To assess the effects of elevated concentrations of carbon dioxide (CO₂) and ozone (O₃) on the growth of two mid-successional oak species native to East Asia, Quercus mongolica var. crispula and Quercus serrata, we measured gas exchange and biomass allocation in seedlings (initially 1-year-old) grown under combinations of elevated CO₂ (550 μmol mol⁻¹) and O₃ (twice-ambient) for two growing seasons in an open-field experiment in which root growth was not limited. Both the oak species showed a significant growth enhancement under the combination of elevated CO₂ and O₃ (indicated by total dry mass; over twice of ambient-grown plants, p < .05), which probably resulted from a preferable biomass partitioning into leaves induced by O₃ and a predominant enhancement of photosynthesis under elevated CO₂. Such an over-compensative response in the two Japanese oak species resulted in greater plant growth under the combination of elevated CO₂ and O₃ than elevated CO₂ alone.

Introduction

Tropospheric ozone (O₃) levels have increased globally since preindustrial times (Stockwell et al., 1997, IPCC., 2001, IPCC., 2007) and continue to rise, particularly in the region of East Asia (Fowler et al., 1999, Fowler et al., 2008, Vingarzan, 2004, Ashmore, 2005, Dentener et al., 2006). Increased O₃ levels have the potential of limiting the carbon sink strength of forest ecosystems (IPCC., 2007, Sitch et al., 2007, Wittig et al., 2009, Pretzsch et al., 2010) because of reduced net photosynthesis, accelerated leaf senescence, and increased dark respiration (for review see Matyssek and Sandermann, 2003, Matyssek et al., 2010).
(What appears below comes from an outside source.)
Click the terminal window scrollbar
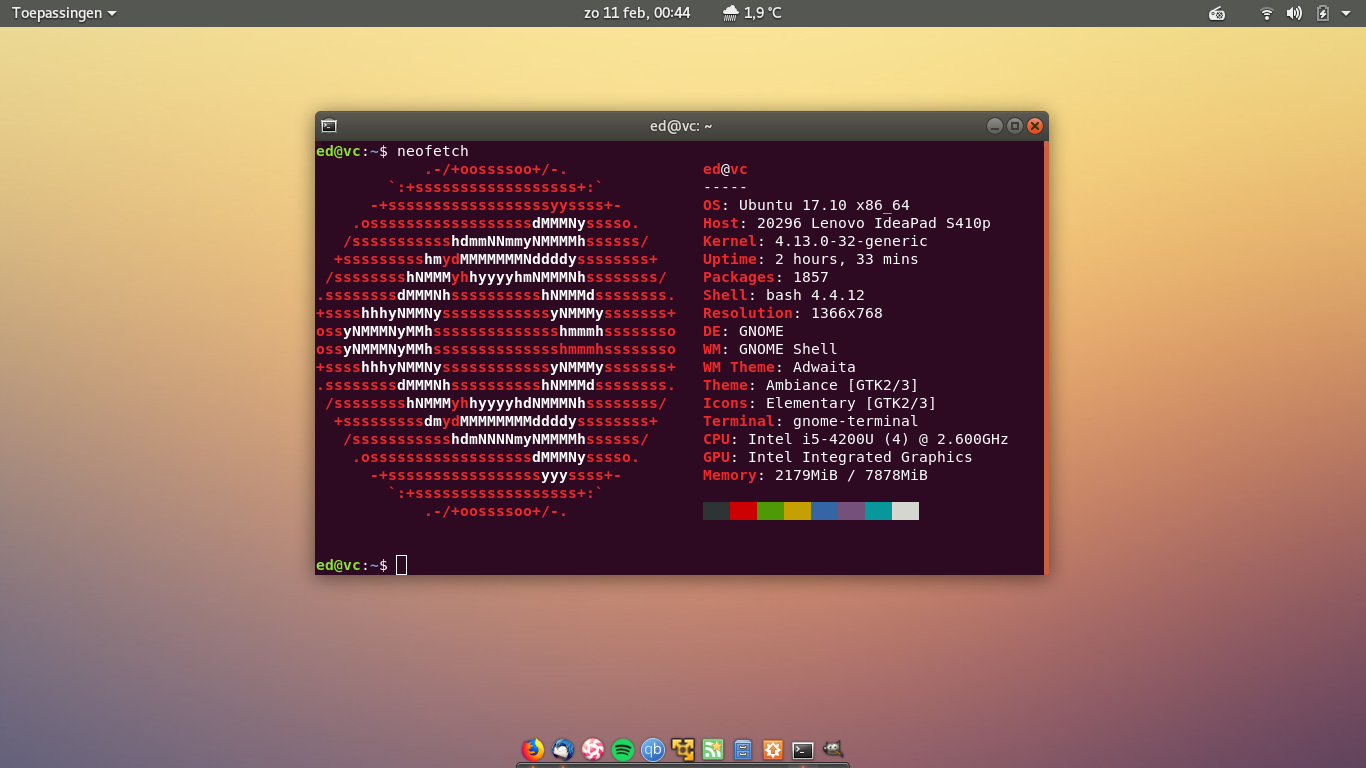This screenshot has height=768, width=1366. pos(1046,358)
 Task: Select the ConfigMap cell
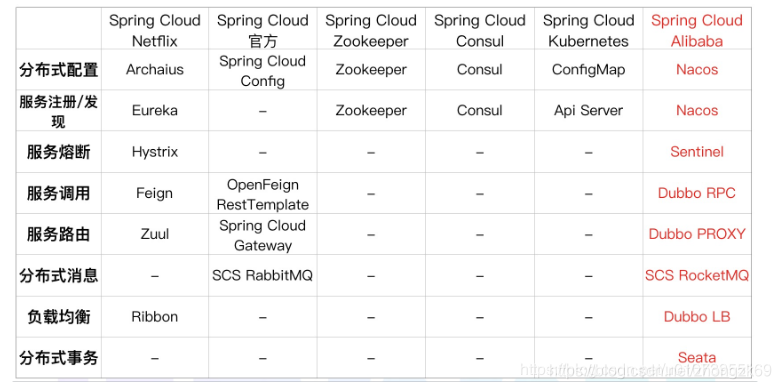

Atmospheric carbon dioxide (CO₂) concentration is predicted to double during the next century (IPCC., 2001, IPCC., 2007). Elevated CO₂ has been linked to increased plant growth via enhanced photosynthetic carbon assimilation (Tissue et al., 1997, Ainsworth and Long, 2005, Norby and Zak, 2011), although long-term exposure to elevated CO₂ results in photosynthetic downregulation, typically a decrease in the carboxylation capacity of Rubisco (V_c,max) (Rogers and Ellsworth, 2002, Ainsworth and Long, 2005, Bernacchi et al., 2005).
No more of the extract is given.